_EXERCISE DETAILS_.
Copy out the lines below, changing every "At what coordinates should I click to accomplish" to "Which point should I click to accomplish" and leaving everything else as it is.

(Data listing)
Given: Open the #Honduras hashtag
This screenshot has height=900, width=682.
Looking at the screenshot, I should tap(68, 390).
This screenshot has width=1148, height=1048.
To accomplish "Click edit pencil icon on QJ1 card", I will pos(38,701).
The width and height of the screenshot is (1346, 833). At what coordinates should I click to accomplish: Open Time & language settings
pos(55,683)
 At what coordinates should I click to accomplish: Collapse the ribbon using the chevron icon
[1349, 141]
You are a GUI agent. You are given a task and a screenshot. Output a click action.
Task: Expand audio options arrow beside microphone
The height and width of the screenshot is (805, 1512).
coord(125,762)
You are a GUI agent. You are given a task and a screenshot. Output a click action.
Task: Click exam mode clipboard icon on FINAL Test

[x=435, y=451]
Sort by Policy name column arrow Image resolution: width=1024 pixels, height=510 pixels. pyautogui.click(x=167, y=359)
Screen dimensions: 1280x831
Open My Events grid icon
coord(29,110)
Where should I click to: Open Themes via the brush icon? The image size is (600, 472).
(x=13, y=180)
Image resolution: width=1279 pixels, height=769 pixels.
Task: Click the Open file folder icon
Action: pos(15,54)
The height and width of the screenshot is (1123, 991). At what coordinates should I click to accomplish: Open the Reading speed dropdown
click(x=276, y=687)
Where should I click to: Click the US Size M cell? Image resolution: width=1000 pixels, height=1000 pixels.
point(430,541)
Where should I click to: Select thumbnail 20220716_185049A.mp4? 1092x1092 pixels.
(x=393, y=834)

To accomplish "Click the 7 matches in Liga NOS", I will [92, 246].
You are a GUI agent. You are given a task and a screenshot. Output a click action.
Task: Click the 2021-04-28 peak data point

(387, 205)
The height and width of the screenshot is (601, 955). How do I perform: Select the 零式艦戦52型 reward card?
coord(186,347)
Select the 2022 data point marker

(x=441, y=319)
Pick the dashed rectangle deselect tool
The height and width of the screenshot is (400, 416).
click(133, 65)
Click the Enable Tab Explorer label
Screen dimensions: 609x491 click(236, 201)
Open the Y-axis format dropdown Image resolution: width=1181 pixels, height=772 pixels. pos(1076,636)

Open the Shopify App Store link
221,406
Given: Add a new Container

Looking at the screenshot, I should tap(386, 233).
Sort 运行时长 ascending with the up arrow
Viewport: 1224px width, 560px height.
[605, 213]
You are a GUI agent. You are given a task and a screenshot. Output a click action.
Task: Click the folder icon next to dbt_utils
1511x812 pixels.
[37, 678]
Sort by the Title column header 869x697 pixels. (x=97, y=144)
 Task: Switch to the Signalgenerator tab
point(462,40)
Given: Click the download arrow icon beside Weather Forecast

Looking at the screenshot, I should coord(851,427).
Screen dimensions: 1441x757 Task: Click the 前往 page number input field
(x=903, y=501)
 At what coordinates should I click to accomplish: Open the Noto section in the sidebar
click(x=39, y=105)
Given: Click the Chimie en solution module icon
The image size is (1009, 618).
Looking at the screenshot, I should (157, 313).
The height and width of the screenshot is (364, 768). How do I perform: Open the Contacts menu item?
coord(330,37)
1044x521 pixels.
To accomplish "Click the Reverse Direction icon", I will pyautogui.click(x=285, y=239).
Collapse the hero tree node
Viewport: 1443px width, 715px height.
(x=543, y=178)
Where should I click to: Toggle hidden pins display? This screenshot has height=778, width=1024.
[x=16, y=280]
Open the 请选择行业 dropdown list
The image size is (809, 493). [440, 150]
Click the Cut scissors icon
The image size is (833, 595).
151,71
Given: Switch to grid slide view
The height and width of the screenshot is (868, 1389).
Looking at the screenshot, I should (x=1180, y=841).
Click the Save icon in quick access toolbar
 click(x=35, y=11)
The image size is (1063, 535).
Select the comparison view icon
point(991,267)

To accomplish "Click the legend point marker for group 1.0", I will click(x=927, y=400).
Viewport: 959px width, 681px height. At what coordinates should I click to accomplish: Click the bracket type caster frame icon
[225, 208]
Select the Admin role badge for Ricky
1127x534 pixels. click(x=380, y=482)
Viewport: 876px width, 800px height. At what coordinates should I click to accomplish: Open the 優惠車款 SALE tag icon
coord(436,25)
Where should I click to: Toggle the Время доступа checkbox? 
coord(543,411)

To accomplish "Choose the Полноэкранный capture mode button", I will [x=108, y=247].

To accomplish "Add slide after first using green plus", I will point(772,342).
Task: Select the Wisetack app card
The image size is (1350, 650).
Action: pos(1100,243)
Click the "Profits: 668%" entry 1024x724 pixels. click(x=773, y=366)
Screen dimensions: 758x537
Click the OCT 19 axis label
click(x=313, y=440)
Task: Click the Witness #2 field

_EXERCISE RESULT_.
Given: Open the #Honduras hashtag
This screenshot has height=900, width=682.
Looking at the screenshot, I should tap(68, 390).
This screenshot has width=1148, height=1048.
To accomplish "Click edit pencil icon on QJ1 card", I will pos(38,701).
The width and height of the screenshot is (1346, 833). Which point should I click to accomplish: Open Time & language settings
pos(55,683)
 Which point should I click to accomplish: Collapse the ribbon using the chevron icon
[1349, 141]
You are a GUI agent. You are given a task and a screenshot. Output a click action.
Task: Expand audio options arrow beside microphone
The height and width of the screenshot is (805, 1512).
coord(125,762)
You are a GUI agent. You are given a task and a screenshot. Output a click action.
Task: Click exam mode clipboard icon on FINAL Test

[x=435, y=451]
Sort by Policy name column arrow Image resolution: width=1024 pixels, height=510 pixels. pyautogui.click(x=167, y=359)
Screen dimensions: 1280x831
Open My Events grid icon
coord(29,110)
Where should I click to: Open Themes via the brush icon? The image size is (600, 472).
(x=13, y=180)
Image resolution: width=1279 pixels, height=769 pixels.
Task: Click the Open file folder icon
Action: pos(15,54)
The height and width of the screenshot is (1123, 991). Which point should I click to accomplish: Open the Reading speed dropdown
click(x=276, y=687)
Where should I click to: Click the US Size M cell? Image resolution: width=1000 pixels, height=1000 pixels.
point(430,541)
Where should I click to: Select thumbnail 20220716_185049A.mp4? 1092x1092 pixels.
(x=393, y=834)

To accomplish "Click the 7 matches in Liga NOS", I will [92, 246].
You are a GUI agent. You are given a task and a screenshot. Output a click action.
Task: Click the 2021-04-28 peak data point

(387, 205)
The height and width of the screenshot is (601, 955). How do I perform: Select the 零式艦戦52型 reward card?
coord(186,347)
Select the 2022 data point marker

(x=441, y=319)
Pick the dashed rectangle deselect tool
The height and width of the screenshot is (400, 416).
click(133, 65)
Click the Enable Tab Explorer label
Screen dimensions: 609x491 click(236, 201)
Open the Y-axis format dropdown Image resolution: width=1181 pixels, height=772 pixels. pos(1076,636)

Open the Shopify App Store link
221,406
Given: Add a new Container

Looking at the screenshot, I should tap(386, 233).
Sort 运行时长 ascending with the up arrow
Viewport: 1224px width, 560px height.
[605, 213]
You are a GUI agent. You are given a task and a screenshot. Output a click action.
Task: Click the folder icon next to dbt_utils
1511x812 pixels.
[37, 678]
Sort by the Title column header 869x697 pixels. (x=97, y=144)
 Task: Switch to the Signalgenerator tab
point(462,40)
Given: Click the download arrow icon beside Weather Forecast

Looking at the screenshot, I should coord(851,427).
Screen dimensions: 1441x757 Task: Click the 前往 page number input field
(x=903, y=501)
 Which point should I click to accomplish: Open the Noto section in the sidebar
click(x=39, y=105)
Given: Click the Chimie en solution module icon
The image size is (1009, 618).
Looking at the screenshot, I should (157, 313).
The height and width of the screenshot is (364, 768). How do I perform: Open the Contacts menu item?
coord(330,37)
1044x521 pixels.
To accomplish "Click the Reverse Direction icon", I will pyautogui.click(x=285, y=239).
Collapse the hero tree node
Viewport: 1443px width, 715px height.
(x=543, y=178)
Where should I click to: Toggle hidden pins display? This screenshot has height=778, width=1024.
[x=16, y=280]
Open the 请选择行业 dropdown list
The image size is (809, 493). [440, 150]
Click the Cut scissors icon
The image size is (833, 595).
151,71
Given: Switch to grid slide view
The height and width of the screenshot is (868, 1389).
Looking at the screenshot, I should (x=1180, y=841).
Click the Save icon in quick access toolbar
 click(x=35, y=11)
The image size is (1063, 535).
Select the comparison view icon
point(991,267)

To accomplish "Click the legend point marker for group 1.0", I will click(x=927, y=400).
Viewport: 959px width, 681px height. Which point should I click to accomplish: Click the bracket type caster frame icon
[225, 208]
Select the Admin role badge for Ricky
1127x534 pixels. click(x=380, y=482)
Viewport: 876px width, 800px height. Which point should I click to accomplish: Open the 優惠車款 SALE tag icon
coord(436,25)
Where should I click to: Toggle the Время доступа checkbox? 
coord(543,411)

To accomplish "Choose the Полноэкранный capture mode button", I will [x=108, y=247].

To accomplish "Add slide after first using green plus", I will point(772,342).
Task: Select the Wisetack app card
The image size is (1350, 650).
Action: pos(1100,243)
Click the "Profits: 668%" entry 1024x724 pixels. click(x=773, y=366)
Screen dimensions: 758x537
Click the OCT 19 axis label
click(x=313, y=440)
Task: Click the Witness #2 field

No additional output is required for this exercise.